Однажды отец фон-Роте, согласно данному обещанию посетивший своего друга, спросил его, уходя:

– Вы нездоровы, барон? Я сейчас встретился с доктором, выходившим от вас.

– Нет, жена моя нездорова, у нее очень тяжелая беременность.

– А, вы будете скоро отцом? Поздравляю вас, друг мой, и надеюсь, что это счастливое событие сгладит последний след печального прошлого. Княгиня Валерия тоже ожидает рождения ребенка.

– К какому времени? – спросил банкир, стараясь этим простым вопросом скрыть охватившее его волнение.

– К концу июня.

Самуил вздрогнул, и адская мысль мелькнула в его уме.

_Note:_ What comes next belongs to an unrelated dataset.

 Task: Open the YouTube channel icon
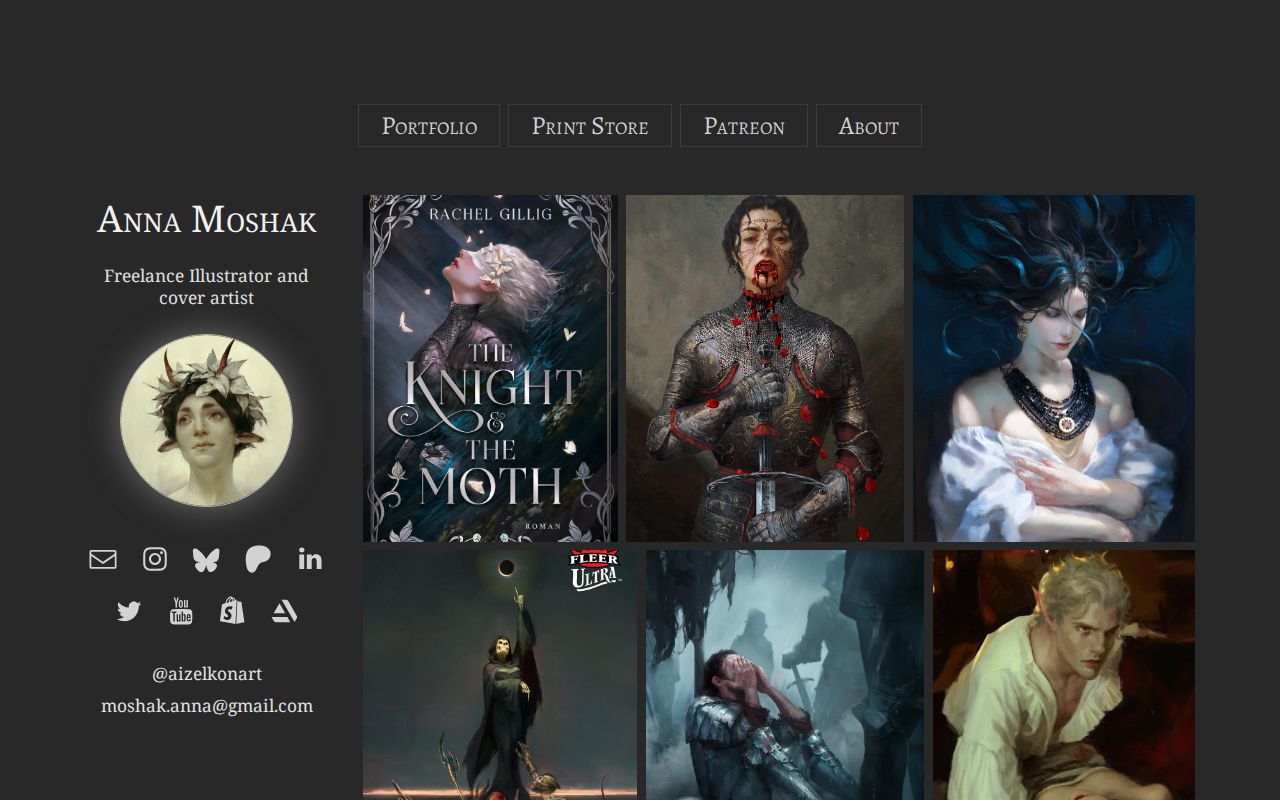pyautogui.click(x=180, y=610)
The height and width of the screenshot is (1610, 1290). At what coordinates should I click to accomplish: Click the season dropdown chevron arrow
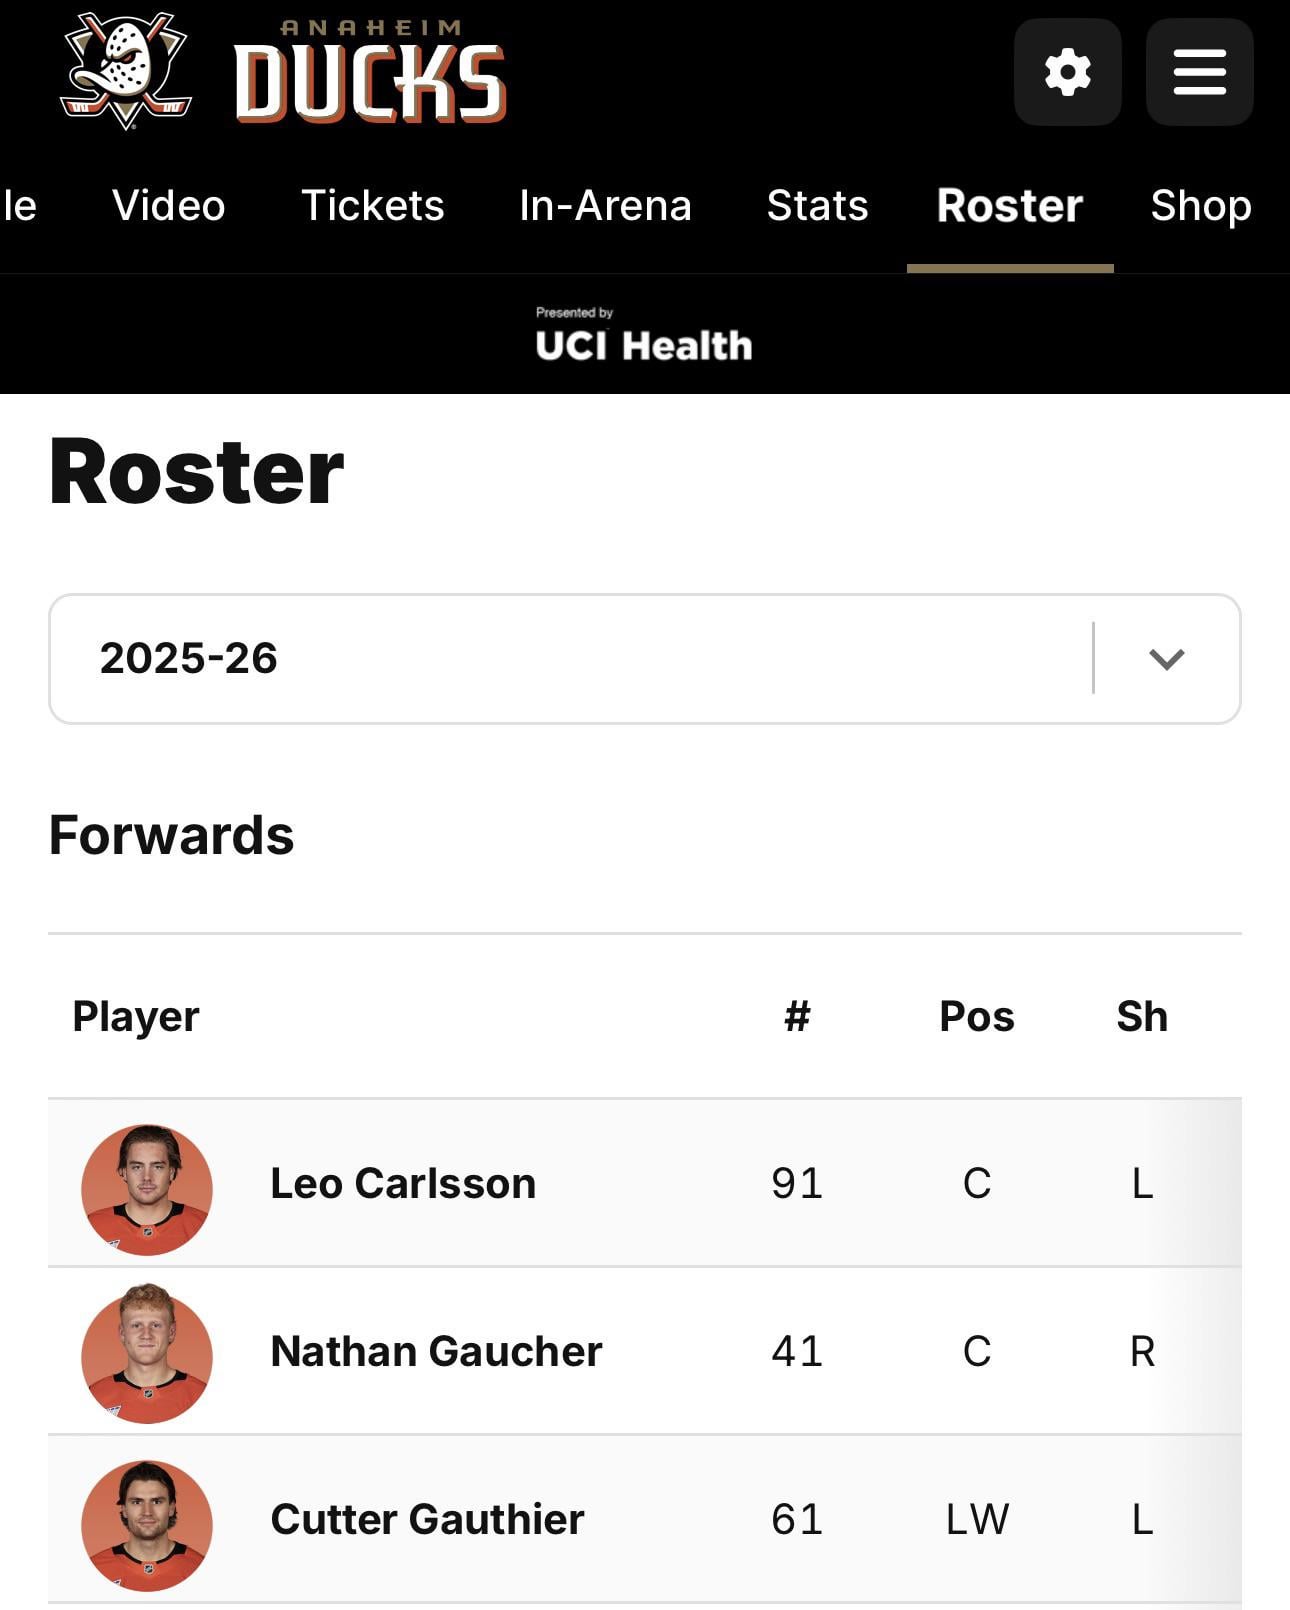1166,659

Он с нетерпением ждал ухода священника и, проводив его, заперся в кабинете, чтобы на свободе обдумать свой новый план. Руфь ждала родов тоже в конце июня; если бы ему удалось обменять детей, особенно если это будут мальчики, то он приобрел бы оружие, способное со временем смертельно поразить человека, которого он ненавидел всеми силами своей души.

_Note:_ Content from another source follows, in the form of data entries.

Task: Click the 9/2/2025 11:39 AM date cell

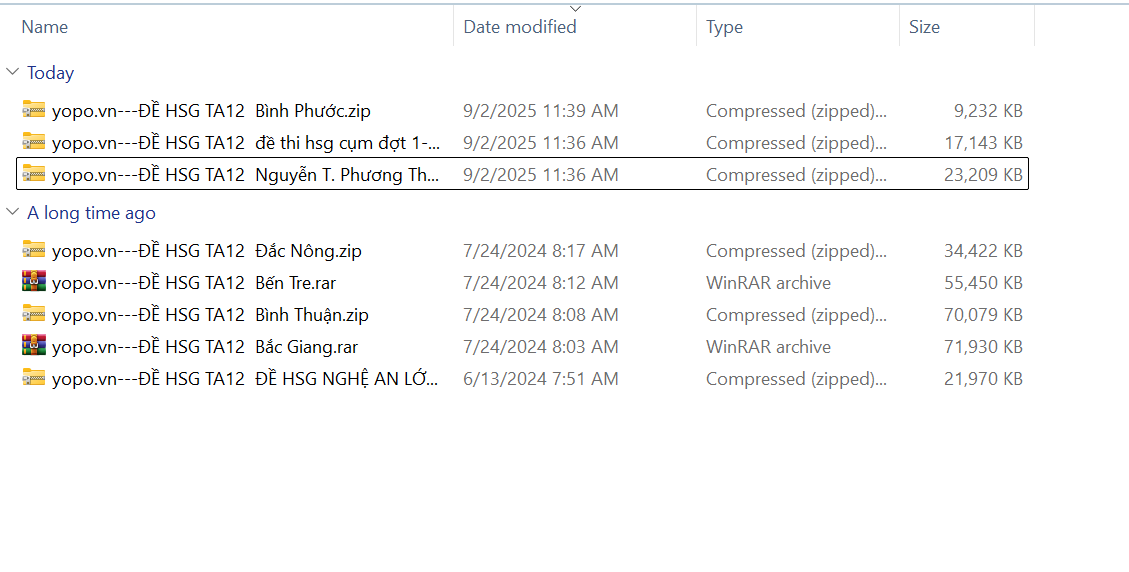Action: click(540, 111)
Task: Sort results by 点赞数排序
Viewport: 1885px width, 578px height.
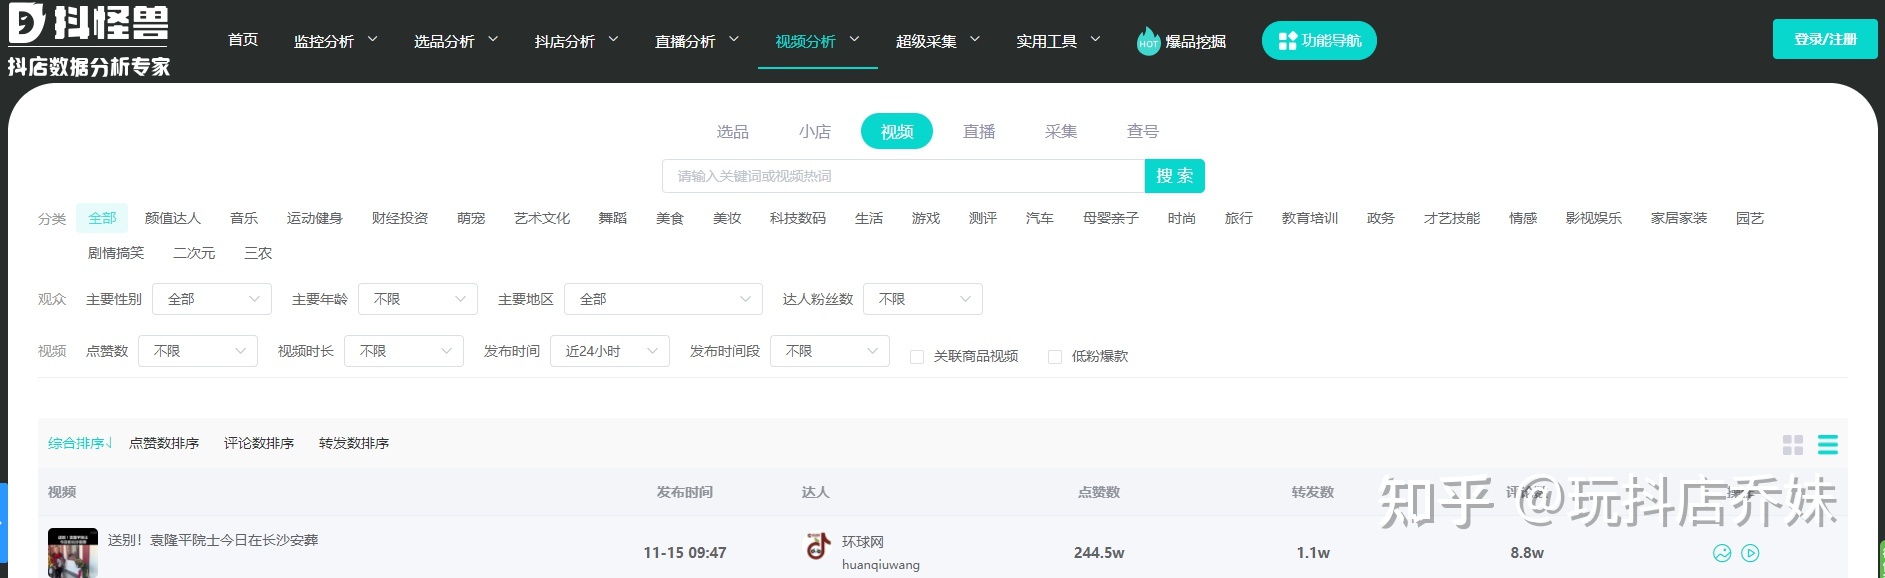Action: (x=164, y=443)
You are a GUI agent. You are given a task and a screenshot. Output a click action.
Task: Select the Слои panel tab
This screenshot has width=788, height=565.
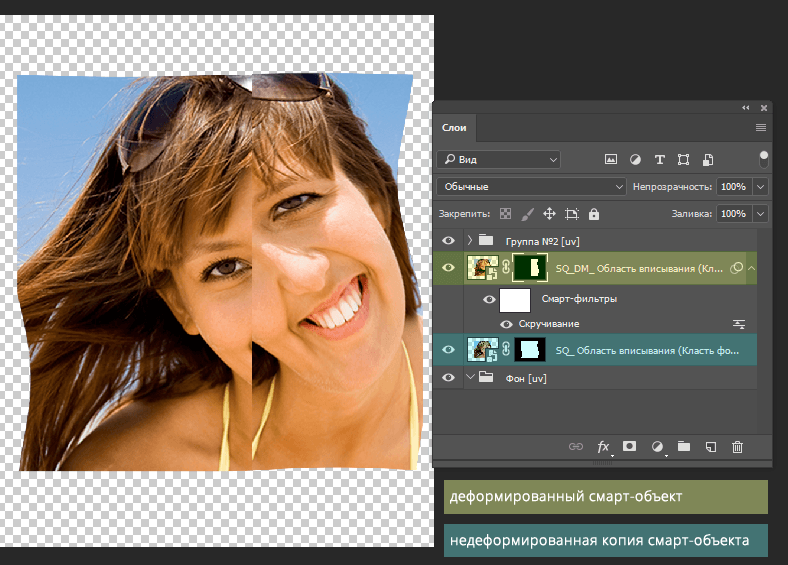455,128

Действительно, этот гордый аристократ, который не допускает иных сношений, как только с равными себе, будет воспитывать, ласкать, как своего наследника, ребенка презираемой нации, между тем как настоящий князь сделается евреем. Он с детства внушит ему ненависть к христианам, сделает из него скаредного фанатика, настоящего кровопийцу, а в благоприятный момент откроет всю истину и насмеется над стыдом и, главное, бессильным бешенством князя, потому что к этому времени пуля пистолета избавит его, Самуила, от суда человеческого. В этот раз он не промахнется и умрет с радостью, зная, что его смерть будет двойной местью его врагу. Самуил положительно упивался этим намерением и при одной мысли, что случай может разрушить его план, послать этим двум матерям детей различного пола или с большим промежутком времени между рождением того и другого, им овладевало безумное бешенство. Время ожидания проходило у него во взвешивании всех шансов и подробностей задуманного. Ослепленный ненавистью, он не думал ни о гнусности своего поступка, ни о самовольном распоряжении судьбой собственного ребенка. Неожиданный случай еще более усилил его ненависть и укрепил его решение.

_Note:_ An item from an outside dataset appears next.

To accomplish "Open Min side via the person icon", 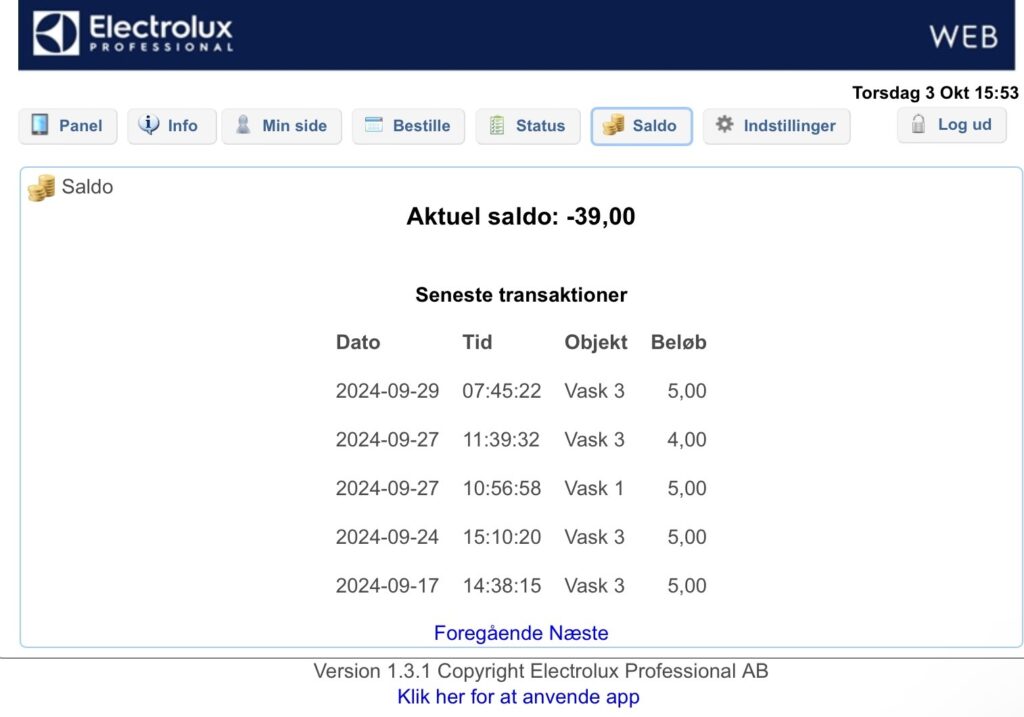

Старший агент его, Леви, пришел однажды весь в слезах просить у него отпуска на несколько дней, чтобы похоронить своего второго сына, десятилетнего ребенка.

– Отчего же он умер? – спросил с участием Самуил.

– Он утонул самым ужасным образом. О! Гои, будьте вы прокляты! – простонал Леви, воздев руки к небу.

– Какое имеют отношение гои к смерти вашего сына?

– Один из них мог его спасти и не сделал этого только потому, что ребенок был еврей. Да поразит, да уничтожит Иегова этого бесчувственного зверя, князя Орохай.

Банкир слушал его с удивлением.

– Сядьте, Леви, – сказал он, – и расскажите толком все, что случилось.

– Вчера мальчик пошел со старой Ноэми к одной нашей родственнице, которая живет по ту сторону реки близ острова Маргарит, – начал Леви, утирая слезы. – Около семи часов вечера Ноэми с ребенком возвращалась в лодке. Подойдя к берегу, они увидели нескольких дам и двух офицеров, ожидавших лодку, чтобы переехать реку. Один из них был князь Орохай, а другой старый полковник, нам не знакомый. Когда лодка почти причалила, Борух, ребенок живой, хотел выскочить на пристань, но промахнулся и упал в воду. При виде тонувшего ребенка князь стал проворно раздеваться, а Ноэми, не перестававшая кричать, несколько ободрилась, как вдруг князь, прислушавшись к ее воплям, сказал:

– А ведь это, кажется, еврейка!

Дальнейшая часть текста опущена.